Ardea cinerea heet hij officieel, letterlijk vertaald: de grijze of grauwe reiger. Eigenlijk vindt iedereen op aarde dat deze vogel grijs is, behalve in Nederland, daar heet hij “blauwe reiger”. Misschien kleuren we hem eigenwijs wat mooier in omdat hij zo goed past bij de lage landen, met die sloten vol blauw water en die blauwe luchten vol bloemkoolwolken.
De blauwe reiger is dan ook een prachtverschijning. Een grote indrukwekkende vogel van bijna een meter groot met een witte slangenhals en lange poten. De kop met sierlijke veren getooid, een vervaarlijke dolksnavel en indringende lichte ogen. Ook in de vlucht valt hij op met zijn trage slag. De hals altijd in een S-vorm opgerold, dat in tegenstelling tot bijvoorbeeld ooievaar en kraanvogel, die hun nek juist ver uitstrekken.
Die stevige snavel heeft de blauwe reiger niet voor niets. Zijn hoofdvoedsel is vis. Aan de kant van het water wacht hij doodstil tot hij er een voorbij ziet zwemmen. Dan schiet de kop met snavel het water in en vaak is het raak: een vis in de bek. En niet altijd de kleintjes, ook een forse brasem of paling kan de reiger aan. Vis is niet het enige voedsel op het menu. Ook een kikker, regenworm, vogeltje, muis, een mol of zelfs een konijntje versmaadt de reiger niet.
De reiger wordt steeds meer stadsvogel. En binnen de bebouwing zoekt hij niet alleen levend prooi maar graast hij ook de afvalbakken af. Zo erg zelfs, dat er soms sprake is van overlast. De reiger wordt steeds minder schuw. Niet zelden zie je een reiger geduldig wachten naast een visser aan een vaart of kanaal, wachtend op een visje.
In het vroege voorjaar, al vanaf februari, gaan de blauwe reigers broeden. Ze maken een slordig nest in hoge bomen, vaak in kleine of grotere kolonies, een enkele keer alleen. Ook in stedelijk gebied bouwen ze hun nesten, niet altijd tot genoegen van de bewoners of bezoekers van de stad. Onder de nestbomen trakteren de reigers de mensheid op klodders afval, voedselresten, nestmateriaal en vogelpoep. Die periode duurt wel even. De blauwe reiger legt 4-6 eieren die binnen vier weken worden uitgebroed, maar daarna blijven de jongen nog wel een paar maanden in of bij het nest. Als de jonge vogels uitgevlogen zijn herken je ze nog een tijdje aan hun grijze kop en hals, die pas later bij volwassenheid wit worden.
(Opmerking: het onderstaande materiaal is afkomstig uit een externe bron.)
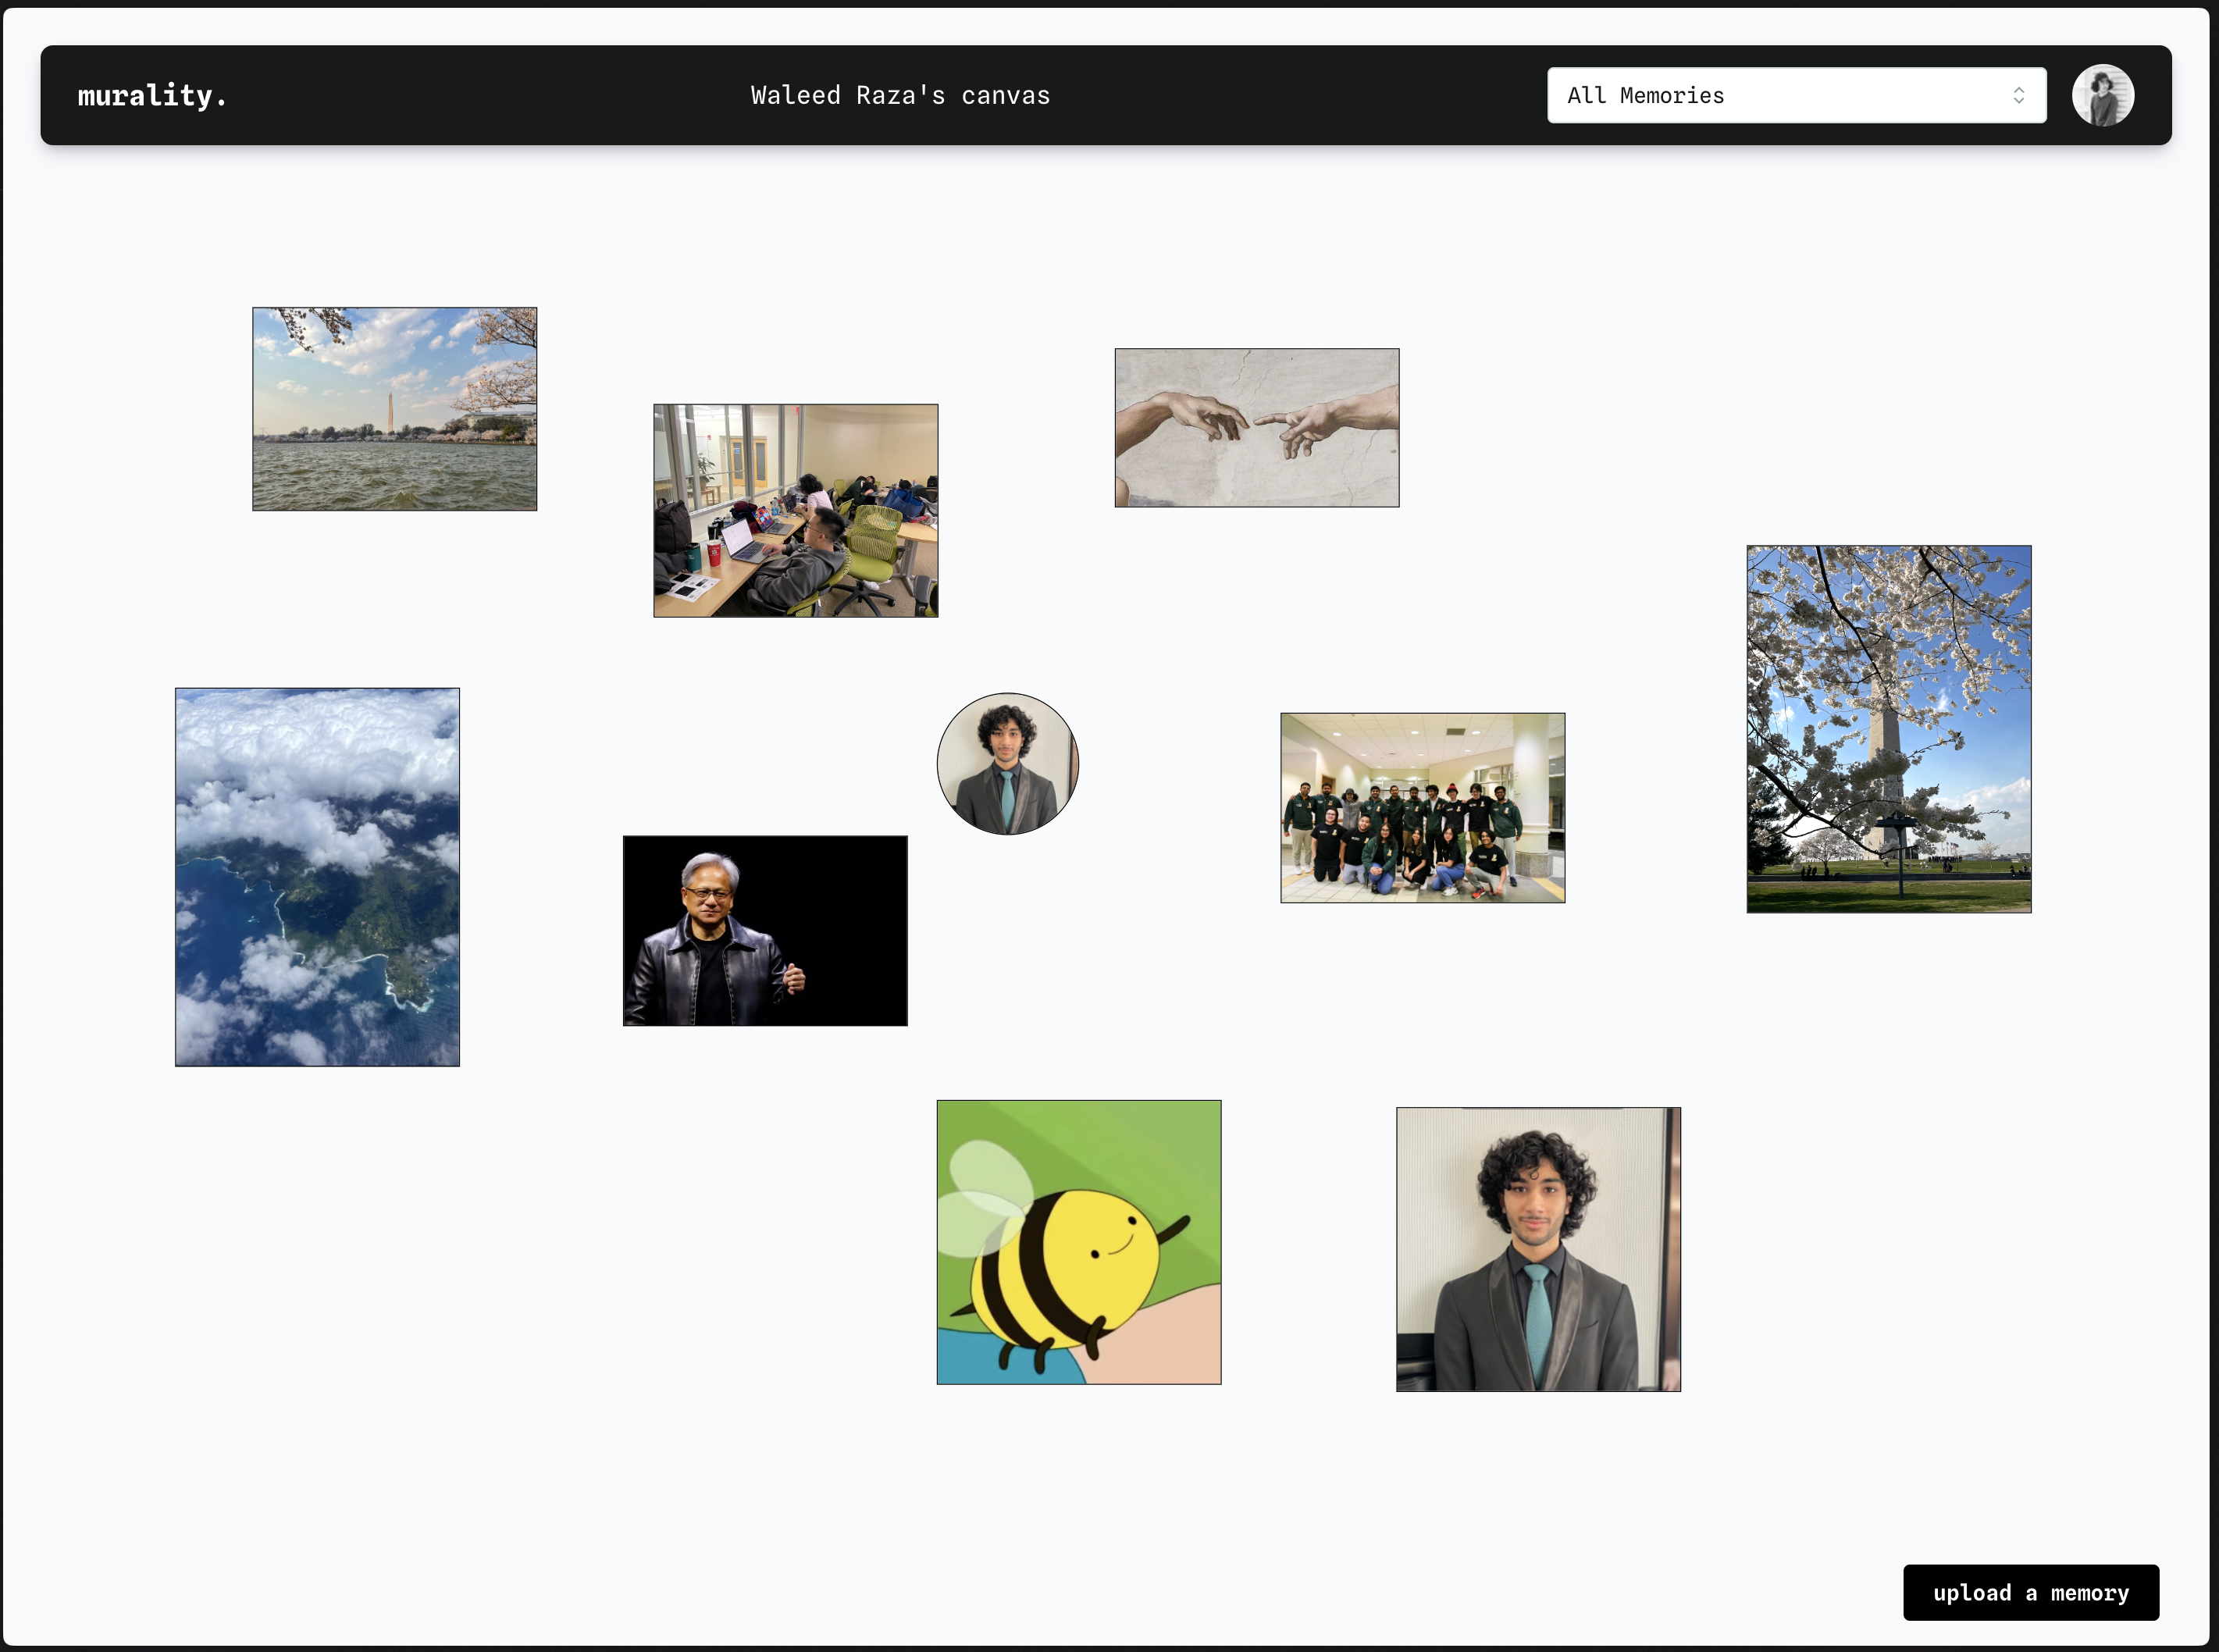Click the dropdown chevron arrows icon

coord(2018,96)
De blauwe reigers is deels trekvogel, vooral in de winter trekken er veel naar het zuiden. Noordelijke vogels komen dan ons land weer bezoeken. Zo kun je het hele jaar wel blauwe reigers tegenkomen. Soms verzamelen ze zich in winterse perioden in groepjes bij een open plek in het water, bijvoorbeeld waar (warm) water binnengelaten wordt.